Мы пробеседовали около получаса, потом пришла моя бабушка, на смену ей заступила баба Фрося, остальные разошлись по домам.
Я вышел вместе с ними, чтобы их немного проводить, — и уже пелена серых облаков глухо шевелилась над нами, пережевывая где-то в своей ненасытной утробе только что проглоченное солнце, издали наползала еще более темная хмарь, появился скользкий ветер, который весь день где-то отсиживался, он перетряхивал невидимые, но злые точки крупы… Бабки не выпустили меня далеко, замахали сердито руками; я смирился, стоя около дома, наблюдал, как разбредаются они в разные стороны, устало переставляя свои больные, натруженные ноги.

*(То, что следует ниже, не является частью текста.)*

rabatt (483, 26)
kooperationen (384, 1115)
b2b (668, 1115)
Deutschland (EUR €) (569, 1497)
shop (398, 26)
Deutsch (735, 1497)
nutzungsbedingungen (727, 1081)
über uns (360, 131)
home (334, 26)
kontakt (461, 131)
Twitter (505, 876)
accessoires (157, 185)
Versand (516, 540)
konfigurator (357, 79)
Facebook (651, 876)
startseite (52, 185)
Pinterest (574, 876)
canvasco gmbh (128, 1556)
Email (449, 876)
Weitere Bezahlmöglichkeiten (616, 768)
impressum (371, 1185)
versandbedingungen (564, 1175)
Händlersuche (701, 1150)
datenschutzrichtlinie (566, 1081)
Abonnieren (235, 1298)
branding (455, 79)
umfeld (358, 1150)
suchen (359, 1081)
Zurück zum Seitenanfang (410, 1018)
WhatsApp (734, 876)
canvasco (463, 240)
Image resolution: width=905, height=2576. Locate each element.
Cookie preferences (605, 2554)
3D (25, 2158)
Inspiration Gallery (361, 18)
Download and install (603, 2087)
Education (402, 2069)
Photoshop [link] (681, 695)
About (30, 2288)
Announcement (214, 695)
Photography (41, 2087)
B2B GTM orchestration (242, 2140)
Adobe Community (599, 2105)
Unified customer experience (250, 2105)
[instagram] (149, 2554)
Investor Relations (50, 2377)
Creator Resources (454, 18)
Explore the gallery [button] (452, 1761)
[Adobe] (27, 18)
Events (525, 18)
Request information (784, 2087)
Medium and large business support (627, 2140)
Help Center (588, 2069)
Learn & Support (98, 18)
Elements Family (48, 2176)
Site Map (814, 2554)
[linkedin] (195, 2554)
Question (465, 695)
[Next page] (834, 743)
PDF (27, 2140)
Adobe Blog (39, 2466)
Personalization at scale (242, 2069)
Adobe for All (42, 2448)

Разговор с ними повернул мои мысли в прошлое; перед глазами маячил такой чужой в однотонном фоне зимы багровый свет дома Нилиных, и воспоминания потекли по определенному руслу.
Я учился, наверное, классе во втором или третьем, когда Тоня по моей просьбе стащила у отца несколько сигарет; я задымил, как взрослый, а потом мне стало плохо, стало рвать; и, перепугавшись, она позвала отца, который возился на огороде; дядя Вася, здоровый и краснощекий (за глаза его иногда шутливо называли Арбузом), отнес меня на руках домой… Да, я помню то чувство, когда, лежа на сильных руках, смотрел в небо, и оно мне казалось противным и горьким. И с благодарностью думал о дяде Васе: даже уши не накрутил. А еще раз я утащил у них котенка с какой-то совершенно странной рыжевато-черной окраской — он показался мне маленьким тигренком, и я надумал заняться его дрессировкой. Тоня долго упрашивала вернуть котенка, кроме нее, никто не знал, что он находится у меня. Но я, зная, что она никогда «не донесет» отцу или матери, заартачился и не отдал. Вскоре я, конечно же, охладел к Тигренку, и он куда-то исчез… А в седьмом классе я уже был влюблен, по-ребячески, безоглядно. Небольшой компанией играли в волейбол, протянув бельевую веревку между двумя телеграфными столбами, у Тони была забинтована щиколотка правой ноги, и я никак не мог сосредоточиться, косился то и дело на свежий чистый бинт, и в моем сердце плескалась возвышенная романтическая нежность к ее бедной пораненной ножке…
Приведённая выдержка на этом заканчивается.